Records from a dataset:
---

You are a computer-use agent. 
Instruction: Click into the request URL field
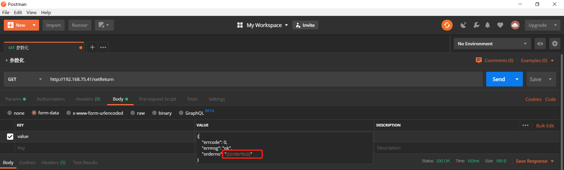tap(264, 79)
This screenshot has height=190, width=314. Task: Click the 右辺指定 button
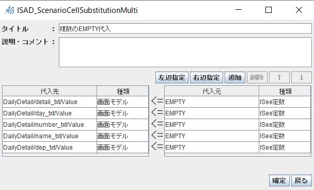click(x=207, y=77)
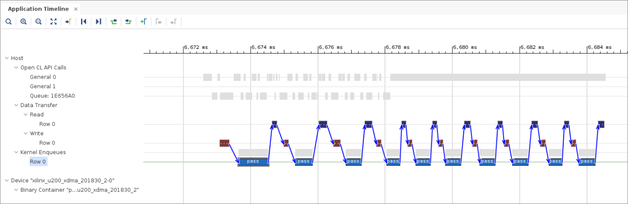628x204 pixels.
Task: Select the Queue: 1E656A0 row
Action: point(52,96)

---

* Written problem
Copy the lines above word for word, but leave out the pictures.

* Worked answer
You are a computer-use agent. 
Instruction: Click into the request URL field
tap(264, 79)
This screenshot has height=190, width=314. Task: Click the 右辺指定 button
click(x=207, y=77)
628x204 pixels.
Task: Select the Queue: 1E656A0 row
Action: point(52,96)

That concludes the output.